**Your instructions**
Using the records below, transcribe exactly only the lines from the one with "Given: Open the 22 条商品评论 reviews link" through the end, both included, and drop every picture.

>>>

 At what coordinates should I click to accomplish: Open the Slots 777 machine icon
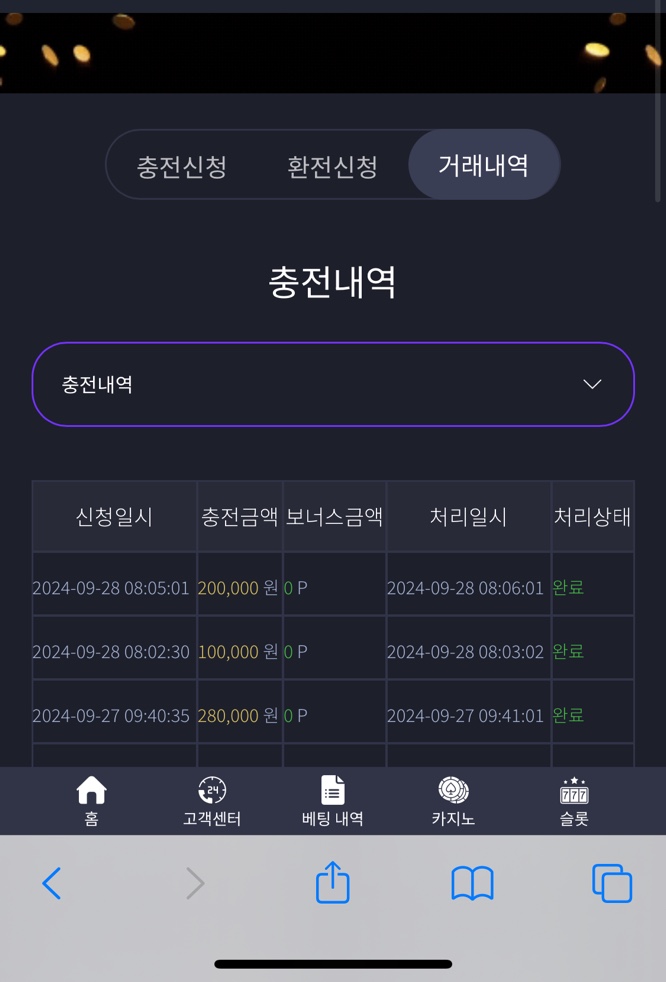pos(574,790)
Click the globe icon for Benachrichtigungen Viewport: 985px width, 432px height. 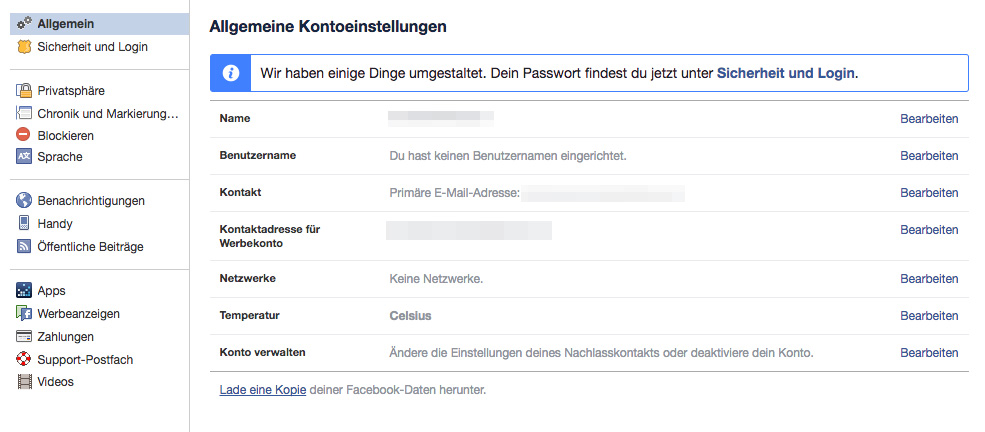[x=25, y=201]
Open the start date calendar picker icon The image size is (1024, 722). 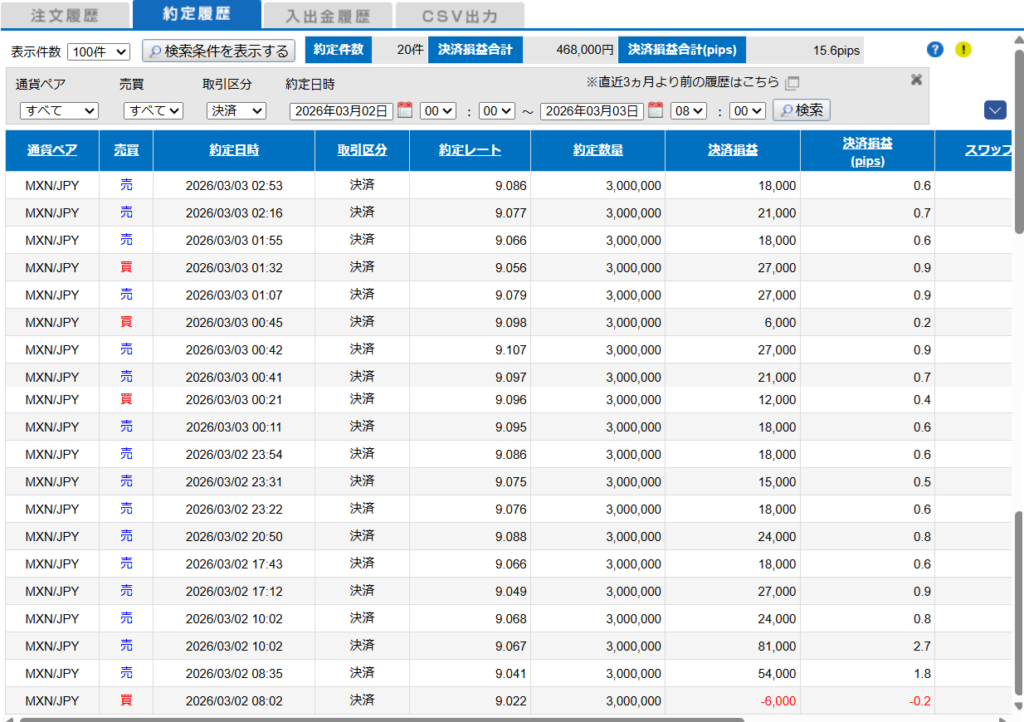[405, 110]
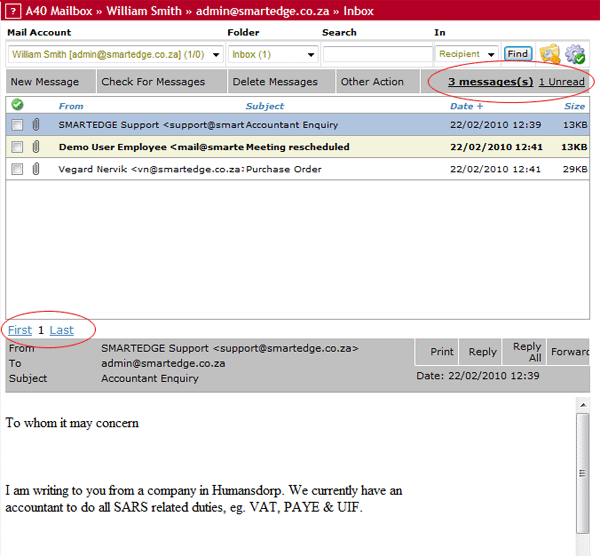Image resolution: width=600 pixels, height=556 pixels.
Task: Click the 1 Unread link
Action: (561, 81)
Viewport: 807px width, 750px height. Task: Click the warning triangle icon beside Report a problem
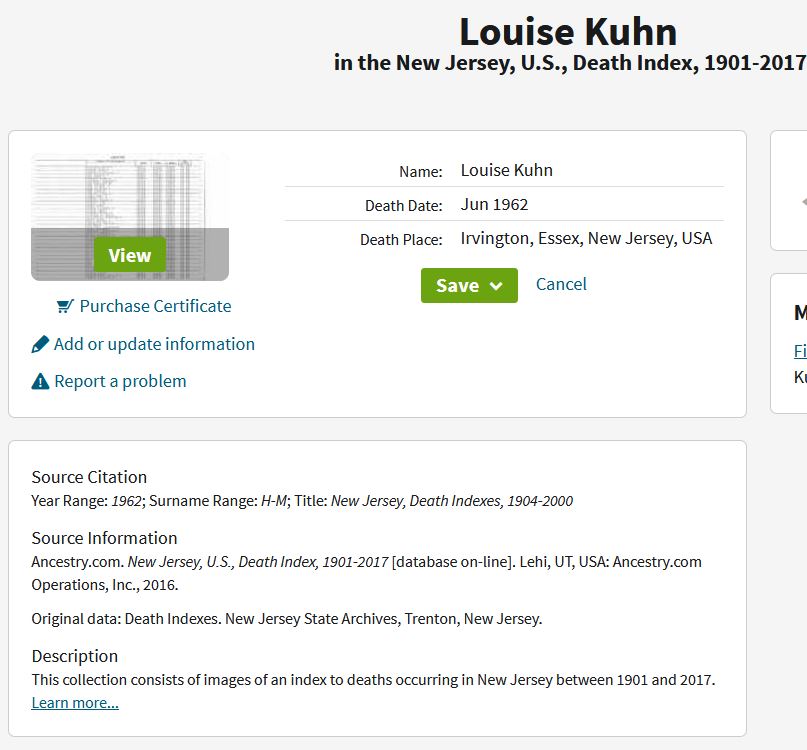click(x=40, y=381)
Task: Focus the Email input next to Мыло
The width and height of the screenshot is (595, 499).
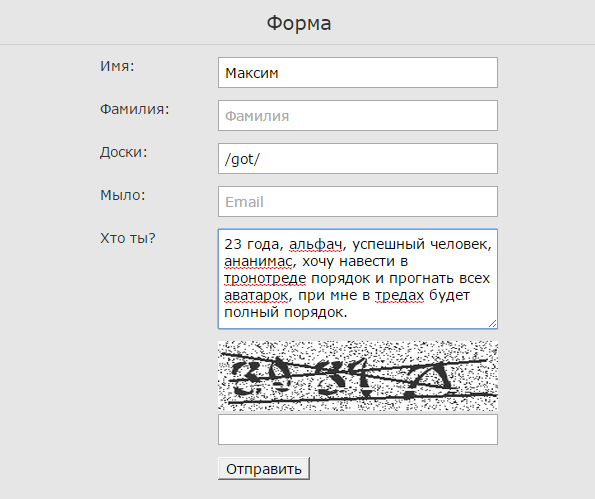Action: tap(358, 201)
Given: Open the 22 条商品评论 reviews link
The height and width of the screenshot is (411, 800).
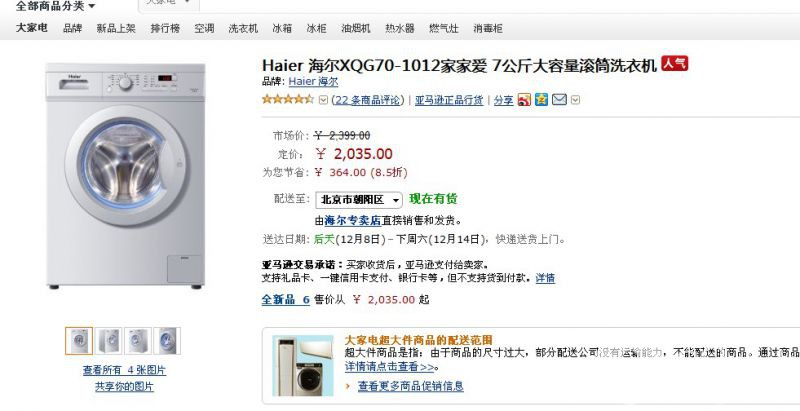Looking at the screenshot, I should coord(368,100).
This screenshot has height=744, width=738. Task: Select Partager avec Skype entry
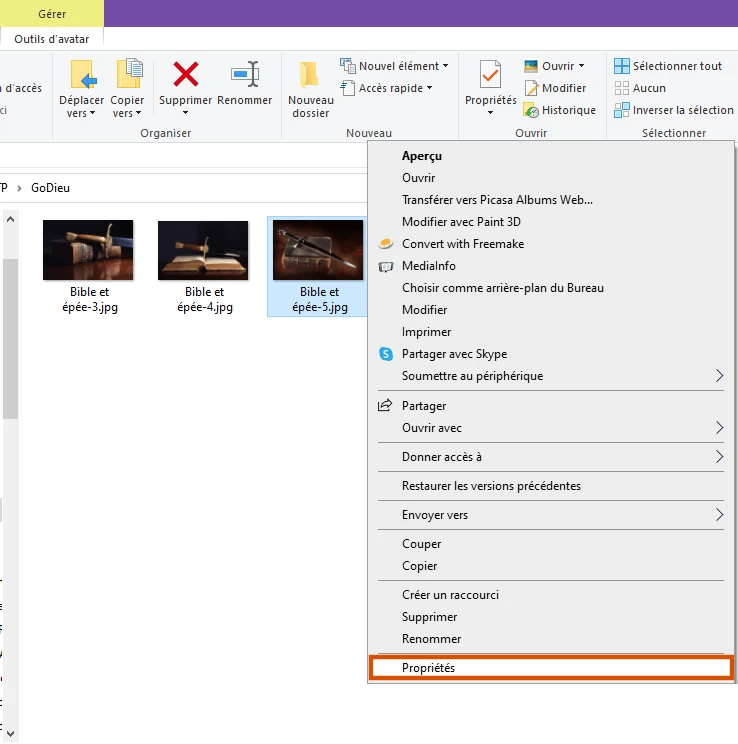(454, 354)
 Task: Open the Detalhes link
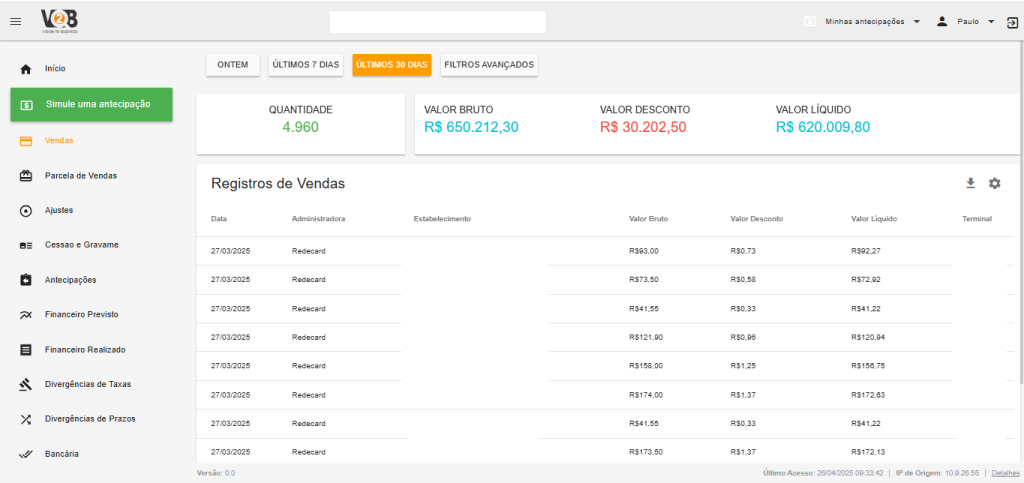click(x=1005, y=472)
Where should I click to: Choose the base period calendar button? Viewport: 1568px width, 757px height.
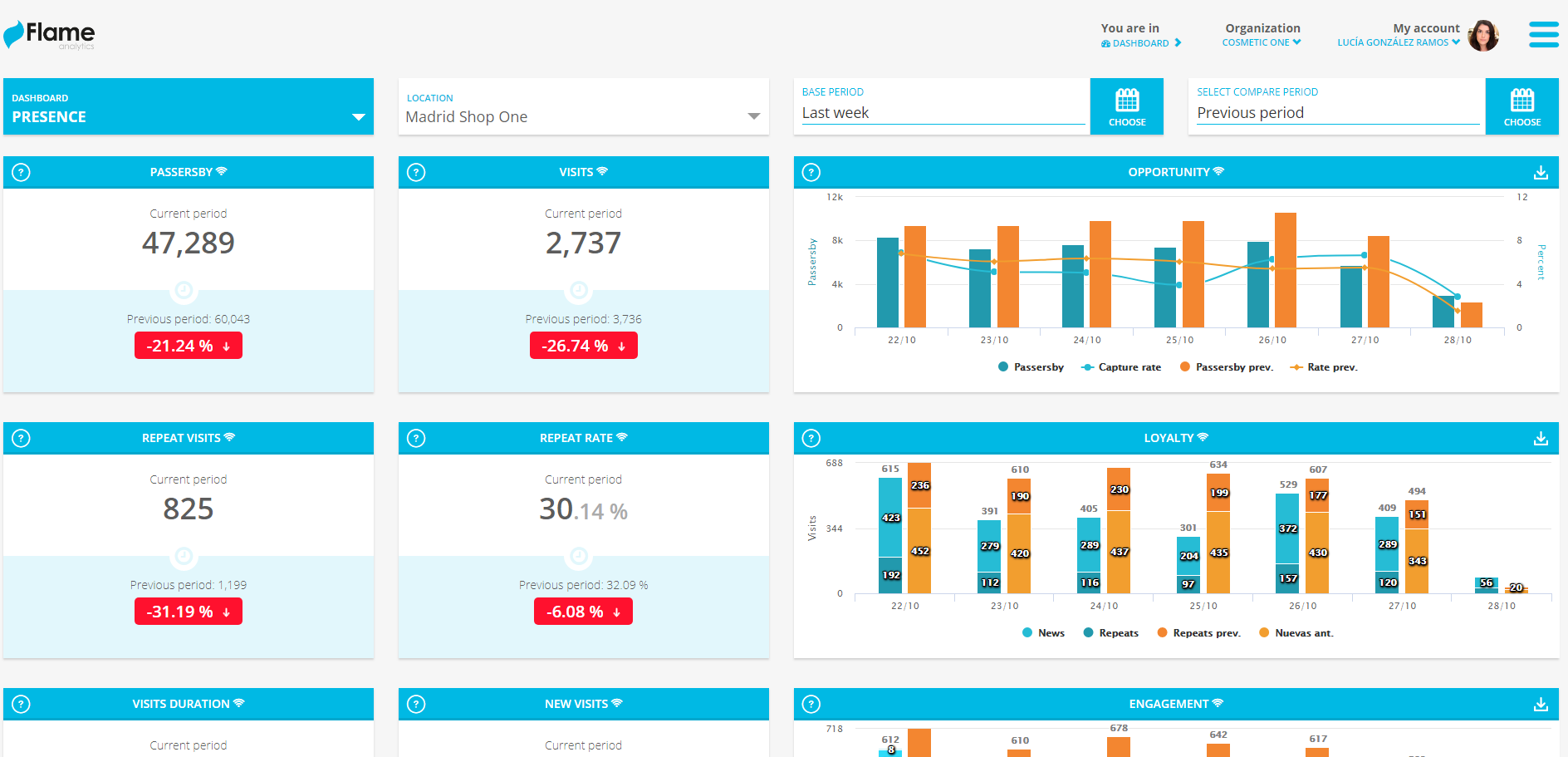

<<<

**Output below**
Given: Open the 22 条商品评论 reviews link
The height and width of the screenshot is (411, 800).
Looking at the screenshot, I should coord(368,100).
This screenshot has height=744, width=738. Task: Select Partager avec Skype entry
(454, 354)
 Task: Open the Detalhes link
click(x=1005, y=472)
Where should I click to: Choose the base period calendar button? Viewport: 1568px width, 757px height.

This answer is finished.